**TASK PROMPT**
When the line with "Screen dimensions: 652x649" appears below, start repeating lines exactly, and keep going through the line with "The image size is (631, 397)."; add nothing outside that span.

Stored data entries:
= = =

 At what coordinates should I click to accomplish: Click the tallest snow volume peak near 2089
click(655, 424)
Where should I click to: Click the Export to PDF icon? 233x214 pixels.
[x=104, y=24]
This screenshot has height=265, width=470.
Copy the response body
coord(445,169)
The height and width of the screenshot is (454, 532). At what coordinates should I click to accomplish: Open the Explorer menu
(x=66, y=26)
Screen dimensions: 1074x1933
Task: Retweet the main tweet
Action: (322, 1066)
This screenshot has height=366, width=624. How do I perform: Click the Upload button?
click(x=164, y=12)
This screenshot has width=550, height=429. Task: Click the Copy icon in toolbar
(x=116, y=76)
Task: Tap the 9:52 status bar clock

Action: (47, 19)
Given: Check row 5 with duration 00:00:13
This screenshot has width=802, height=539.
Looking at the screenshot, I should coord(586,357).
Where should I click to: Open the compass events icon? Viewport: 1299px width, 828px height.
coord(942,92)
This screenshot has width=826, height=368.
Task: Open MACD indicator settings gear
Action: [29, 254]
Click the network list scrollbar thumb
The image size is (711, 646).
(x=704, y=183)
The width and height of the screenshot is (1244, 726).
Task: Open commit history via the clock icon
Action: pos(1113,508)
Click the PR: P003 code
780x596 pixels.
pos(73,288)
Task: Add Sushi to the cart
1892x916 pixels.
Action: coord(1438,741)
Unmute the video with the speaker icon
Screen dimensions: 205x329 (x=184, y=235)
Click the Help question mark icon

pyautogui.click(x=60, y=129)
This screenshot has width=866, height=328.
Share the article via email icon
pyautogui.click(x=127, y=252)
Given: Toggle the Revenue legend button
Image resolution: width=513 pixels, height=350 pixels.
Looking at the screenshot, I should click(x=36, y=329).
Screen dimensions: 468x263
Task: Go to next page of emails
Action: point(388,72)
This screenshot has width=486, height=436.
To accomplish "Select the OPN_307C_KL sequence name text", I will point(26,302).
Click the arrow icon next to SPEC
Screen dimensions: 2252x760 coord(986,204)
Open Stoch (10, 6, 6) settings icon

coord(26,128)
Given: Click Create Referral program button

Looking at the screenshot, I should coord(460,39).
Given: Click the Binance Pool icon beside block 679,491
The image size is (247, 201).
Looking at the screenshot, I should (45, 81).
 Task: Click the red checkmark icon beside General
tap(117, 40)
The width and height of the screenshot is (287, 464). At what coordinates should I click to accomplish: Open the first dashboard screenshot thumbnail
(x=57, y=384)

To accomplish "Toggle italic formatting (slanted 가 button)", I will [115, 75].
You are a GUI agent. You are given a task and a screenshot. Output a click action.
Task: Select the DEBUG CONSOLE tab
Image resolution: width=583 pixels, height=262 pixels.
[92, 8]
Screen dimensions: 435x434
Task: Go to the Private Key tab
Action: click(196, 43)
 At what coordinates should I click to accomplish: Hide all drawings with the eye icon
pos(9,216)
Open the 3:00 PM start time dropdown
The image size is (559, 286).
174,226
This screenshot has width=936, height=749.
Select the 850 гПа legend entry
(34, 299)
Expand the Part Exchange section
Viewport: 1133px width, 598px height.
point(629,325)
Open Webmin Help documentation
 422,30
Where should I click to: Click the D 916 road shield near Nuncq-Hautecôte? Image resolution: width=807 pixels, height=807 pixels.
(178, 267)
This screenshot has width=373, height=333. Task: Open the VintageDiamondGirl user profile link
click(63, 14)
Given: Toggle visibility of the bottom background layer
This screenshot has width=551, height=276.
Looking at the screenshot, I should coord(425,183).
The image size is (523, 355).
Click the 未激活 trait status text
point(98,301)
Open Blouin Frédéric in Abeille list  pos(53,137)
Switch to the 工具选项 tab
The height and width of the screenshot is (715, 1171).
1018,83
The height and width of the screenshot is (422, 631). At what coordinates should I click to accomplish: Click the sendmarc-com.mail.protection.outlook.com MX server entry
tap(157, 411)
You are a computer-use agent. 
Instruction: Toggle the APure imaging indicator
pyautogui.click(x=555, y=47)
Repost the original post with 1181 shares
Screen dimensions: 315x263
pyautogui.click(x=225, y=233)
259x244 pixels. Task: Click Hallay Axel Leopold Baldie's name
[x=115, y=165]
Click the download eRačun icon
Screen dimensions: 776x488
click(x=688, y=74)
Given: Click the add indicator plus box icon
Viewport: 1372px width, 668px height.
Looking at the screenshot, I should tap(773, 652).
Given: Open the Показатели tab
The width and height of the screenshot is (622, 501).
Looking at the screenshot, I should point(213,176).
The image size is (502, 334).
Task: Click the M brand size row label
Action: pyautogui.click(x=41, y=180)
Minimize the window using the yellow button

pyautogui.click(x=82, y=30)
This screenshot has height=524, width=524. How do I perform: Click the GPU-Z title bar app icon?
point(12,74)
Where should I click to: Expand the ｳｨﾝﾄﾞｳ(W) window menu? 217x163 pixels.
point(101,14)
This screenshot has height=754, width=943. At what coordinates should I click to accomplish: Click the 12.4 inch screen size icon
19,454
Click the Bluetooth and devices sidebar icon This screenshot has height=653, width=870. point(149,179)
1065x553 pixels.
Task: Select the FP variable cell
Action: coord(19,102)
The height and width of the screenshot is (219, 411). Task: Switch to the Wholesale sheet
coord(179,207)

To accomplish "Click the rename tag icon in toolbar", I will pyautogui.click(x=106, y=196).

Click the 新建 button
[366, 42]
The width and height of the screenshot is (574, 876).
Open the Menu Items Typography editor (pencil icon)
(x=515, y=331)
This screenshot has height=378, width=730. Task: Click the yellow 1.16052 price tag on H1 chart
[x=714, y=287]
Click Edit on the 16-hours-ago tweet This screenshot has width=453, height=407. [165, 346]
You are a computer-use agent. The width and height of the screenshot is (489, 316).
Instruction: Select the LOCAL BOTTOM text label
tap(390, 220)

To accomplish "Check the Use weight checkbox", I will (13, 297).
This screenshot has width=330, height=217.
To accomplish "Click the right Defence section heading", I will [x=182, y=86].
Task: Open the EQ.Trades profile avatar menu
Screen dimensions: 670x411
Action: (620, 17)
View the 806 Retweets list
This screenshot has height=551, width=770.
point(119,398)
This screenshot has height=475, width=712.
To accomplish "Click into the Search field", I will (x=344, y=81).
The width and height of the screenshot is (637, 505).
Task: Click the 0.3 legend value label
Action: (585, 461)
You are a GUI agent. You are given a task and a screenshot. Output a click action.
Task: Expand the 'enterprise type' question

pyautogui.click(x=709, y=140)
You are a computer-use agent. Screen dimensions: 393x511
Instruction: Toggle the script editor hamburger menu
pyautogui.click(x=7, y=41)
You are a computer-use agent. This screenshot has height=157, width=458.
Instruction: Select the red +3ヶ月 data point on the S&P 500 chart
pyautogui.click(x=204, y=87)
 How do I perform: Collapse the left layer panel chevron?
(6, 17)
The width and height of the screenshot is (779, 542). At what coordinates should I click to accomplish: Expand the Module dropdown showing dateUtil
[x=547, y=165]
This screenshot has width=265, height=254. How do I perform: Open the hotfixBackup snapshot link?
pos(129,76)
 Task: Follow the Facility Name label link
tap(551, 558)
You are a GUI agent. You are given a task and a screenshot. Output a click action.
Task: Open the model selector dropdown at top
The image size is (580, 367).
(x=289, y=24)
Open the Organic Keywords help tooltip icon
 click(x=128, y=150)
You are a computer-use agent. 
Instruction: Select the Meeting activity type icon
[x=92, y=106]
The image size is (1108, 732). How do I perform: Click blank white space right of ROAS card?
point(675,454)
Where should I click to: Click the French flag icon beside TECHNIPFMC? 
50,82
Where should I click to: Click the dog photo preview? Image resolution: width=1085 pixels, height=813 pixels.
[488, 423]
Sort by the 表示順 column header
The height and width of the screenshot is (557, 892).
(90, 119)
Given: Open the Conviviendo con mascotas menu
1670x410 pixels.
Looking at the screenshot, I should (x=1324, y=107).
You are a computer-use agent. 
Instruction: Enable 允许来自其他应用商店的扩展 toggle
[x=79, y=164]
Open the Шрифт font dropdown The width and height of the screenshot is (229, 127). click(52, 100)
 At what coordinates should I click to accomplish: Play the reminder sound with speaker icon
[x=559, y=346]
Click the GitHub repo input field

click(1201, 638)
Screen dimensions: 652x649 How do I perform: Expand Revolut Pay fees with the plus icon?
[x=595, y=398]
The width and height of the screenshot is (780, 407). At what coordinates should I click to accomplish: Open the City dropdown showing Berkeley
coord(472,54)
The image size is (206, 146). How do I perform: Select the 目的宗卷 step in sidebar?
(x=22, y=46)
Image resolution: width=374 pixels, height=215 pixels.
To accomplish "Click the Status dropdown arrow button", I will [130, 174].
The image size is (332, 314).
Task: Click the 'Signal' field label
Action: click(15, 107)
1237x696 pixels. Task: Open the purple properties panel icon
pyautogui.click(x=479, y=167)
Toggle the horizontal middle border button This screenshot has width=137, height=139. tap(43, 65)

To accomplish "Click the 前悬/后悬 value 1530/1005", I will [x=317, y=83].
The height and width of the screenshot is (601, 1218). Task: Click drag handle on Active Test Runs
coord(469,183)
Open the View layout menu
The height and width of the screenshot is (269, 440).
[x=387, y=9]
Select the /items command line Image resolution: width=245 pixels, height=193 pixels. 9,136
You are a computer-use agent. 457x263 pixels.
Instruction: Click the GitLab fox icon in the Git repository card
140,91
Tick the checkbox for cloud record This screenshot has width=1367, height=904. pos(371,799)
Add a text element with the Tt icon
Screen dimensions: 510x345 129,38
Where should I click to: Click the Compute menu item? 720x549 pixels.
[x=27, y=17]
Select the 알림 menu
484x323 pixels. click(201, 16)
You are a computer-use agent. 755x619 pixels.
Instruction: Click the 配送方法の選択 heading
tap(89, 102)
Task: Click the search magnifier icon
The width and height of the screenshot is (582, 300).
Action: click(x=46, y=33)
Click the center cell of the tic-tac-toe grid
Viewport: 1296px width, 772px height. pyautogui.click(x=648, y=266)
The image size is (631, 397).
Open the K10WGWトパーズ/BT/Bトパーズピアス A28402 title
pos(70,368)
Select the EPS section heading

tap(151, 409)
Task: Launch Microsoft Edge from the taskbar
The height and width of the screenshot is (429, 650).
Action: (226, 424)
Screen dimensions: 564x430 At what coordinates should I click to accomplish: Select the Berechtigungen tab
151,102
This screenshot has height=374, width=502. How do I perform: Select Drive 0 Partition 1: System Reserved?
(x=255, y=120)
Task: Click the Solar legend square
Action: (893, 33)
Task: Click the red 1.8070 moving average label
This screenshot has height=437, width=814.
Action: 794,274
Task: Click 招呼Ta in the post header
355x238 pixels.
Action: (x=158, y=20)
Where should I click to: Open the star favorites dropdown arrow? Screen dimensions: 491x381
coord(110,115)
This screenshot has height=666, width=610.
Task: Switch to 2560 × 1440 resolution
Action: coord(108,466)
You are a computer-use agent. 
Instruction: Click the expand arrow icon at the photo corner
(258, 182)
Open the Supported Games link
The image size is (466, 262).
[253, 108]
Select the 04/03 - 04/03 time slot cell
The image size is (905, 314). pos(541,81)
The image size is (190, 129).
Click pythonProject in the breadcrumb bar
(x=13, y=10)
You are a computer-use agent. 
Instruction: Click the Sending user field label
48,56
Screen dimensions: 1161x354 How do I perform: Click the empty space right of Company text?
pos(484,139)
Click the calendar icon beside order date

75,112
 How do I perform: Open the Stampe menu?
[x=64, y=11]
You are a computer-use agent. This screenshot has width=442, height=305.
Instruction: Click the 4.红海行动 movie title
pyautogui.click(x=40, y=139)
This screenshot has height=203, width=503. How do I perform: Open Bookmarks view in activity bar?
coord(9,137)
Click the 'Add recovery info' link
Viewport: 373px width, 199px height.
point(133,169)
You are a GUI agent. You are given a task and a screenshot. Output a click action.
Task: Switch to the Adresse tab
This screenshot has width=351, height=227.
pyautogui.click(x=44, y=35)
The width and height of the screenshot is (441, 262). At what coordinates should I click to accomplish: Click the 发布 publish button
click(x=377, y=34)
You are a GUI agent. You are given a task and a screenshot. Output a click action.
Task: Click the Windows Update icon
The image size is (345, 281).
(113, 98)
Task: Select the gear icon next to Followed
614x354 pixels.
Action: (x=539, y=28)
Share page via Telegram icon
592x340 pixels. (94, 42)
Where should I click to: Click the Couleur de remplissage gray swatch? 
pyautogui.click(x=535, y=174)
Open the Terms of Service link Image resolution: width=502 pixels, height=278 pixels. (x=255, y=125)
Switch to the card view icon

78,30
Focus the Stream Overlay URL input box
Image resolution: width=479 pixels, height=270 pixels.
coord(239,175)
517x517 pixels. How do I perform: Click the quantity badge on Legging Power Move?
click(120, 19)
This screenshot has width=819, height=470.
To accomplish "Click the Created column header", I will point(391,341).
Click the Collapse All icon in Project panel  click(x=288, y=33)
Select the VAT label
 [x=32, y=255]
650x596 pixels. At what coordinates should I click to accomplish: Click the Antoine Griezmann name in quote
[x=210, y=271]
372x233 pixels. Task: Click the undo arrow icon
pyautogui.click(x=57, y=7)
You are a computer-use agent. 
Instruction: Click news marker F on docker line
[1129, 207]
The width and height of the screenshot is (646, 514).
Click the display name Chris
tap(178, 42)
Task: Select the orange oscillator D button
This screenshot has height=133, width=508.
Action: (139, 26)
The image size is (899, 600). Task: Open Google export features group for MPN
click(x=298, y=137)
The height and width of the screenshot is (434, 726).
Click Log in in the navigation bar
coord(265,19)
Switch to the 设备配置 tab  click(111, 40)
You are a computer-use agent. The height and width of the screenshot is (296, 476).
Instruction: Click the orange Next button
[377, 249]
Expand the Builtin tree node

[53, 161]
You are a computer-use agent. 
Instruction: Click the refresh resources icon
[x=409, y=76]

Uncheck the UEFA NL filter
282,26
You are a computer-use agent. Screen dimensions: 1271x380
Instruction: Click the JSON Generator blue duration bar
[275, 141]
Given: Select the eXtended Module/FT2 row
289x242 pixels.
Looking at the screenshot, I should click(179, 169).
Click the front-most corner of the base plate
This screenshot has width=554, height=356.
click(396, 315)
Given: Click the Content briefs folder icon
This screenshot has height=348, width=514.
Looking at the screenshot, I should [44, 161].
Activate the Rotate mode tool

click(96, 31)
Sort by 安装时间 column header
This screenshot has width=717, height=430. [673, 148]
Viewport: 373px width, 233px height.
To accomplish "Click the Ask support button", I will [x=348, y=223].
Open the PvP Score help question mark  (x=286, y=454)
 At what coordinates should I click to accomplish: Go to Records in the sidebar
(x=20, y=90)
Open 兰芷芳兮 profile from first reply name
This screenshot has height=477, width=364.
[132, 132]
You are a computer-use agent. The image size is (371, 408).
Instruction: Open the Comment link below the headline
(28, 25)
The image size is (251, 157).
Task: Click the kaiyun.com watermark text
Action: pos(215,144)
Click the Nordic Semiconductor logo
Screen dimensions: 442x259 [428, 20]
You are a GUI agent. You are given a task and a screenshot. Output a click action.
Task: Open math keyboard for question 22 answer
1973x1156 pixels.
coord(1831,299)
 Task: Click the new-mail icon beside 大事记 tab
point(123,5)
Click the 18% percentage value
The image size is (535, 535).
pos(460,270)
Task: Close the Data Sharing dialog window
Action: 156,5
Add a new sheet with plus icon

= = =

**TASK OUTPUT**
Screen dimensions: 652x649 How do I perform: Expand Revolut Pay fees with the plus icon?
[x=595, y=398]
The width and height of the screenshot is (780, 407). At what coordinates should I click to accomplish: Open the City dropdown showing Berkeley
coord(472,54)
The image size is (206, 146). How do I perform: Select the 目的宗卷 step in sidebar?
(x=22, y=46)
Image resolution: width=374 pixels, height=215 pixels.
To accomplish "Click the Status dropdown arrow button", I will [130, 174].
The image size is (332, 314).
Task: Click the 'Signal' field label
Action: click(15, 107)
1237x696 pixels. Task: Open the purple properties panel icon
pyautogui.click(x=479, y=167)
Toggle the horizontal middle border button This screenshot has width=137, height=139. tap(43, 65)

To accomplish "Click the 前悬/后悬 value 1530/1005", I will [x=317, y=83].
The height and width of the screenshot is (601, 1218). Task: Click drag handle on Active Test Runs
coord(469,183)
Open the View layout menu
The height and width of the screenshot is (269, 440).
[x=387, y=9]
Select the /items command line Image resolution: width=245 pixels, height=193 pixels. 9,136
You are a computer-use agent. 457x263 pixels.
Instruction: Click the GitLab fox icon in the Git repository card
140,91
Tick the checkbox for cloud record This screenshot has width=1367, height=904. pos(371,799)
Add a text element with the Tt icon
Screen dimensions: 510x345 129,38
Where should I click to: Click the Compute menu item? 720x549 pixels.
[x=27, y=17]
Select the 알림 menu
484x323 pixels. click(201, 16)
You are a computer-use agent. 755x619 pixels.
Instruction: Click the 配送方法の選択 heading
tap(89, 102)
Task: Click the search magnifier icon
The width and height of the screenshot is (582, 300).
Action: click(x=46, y=33)
Click the center cell of the tic-tac-toe grid
Viewport: 1296px width, 772px height. pyautogui.click(x=648, y=266)
The image size is (631, 397).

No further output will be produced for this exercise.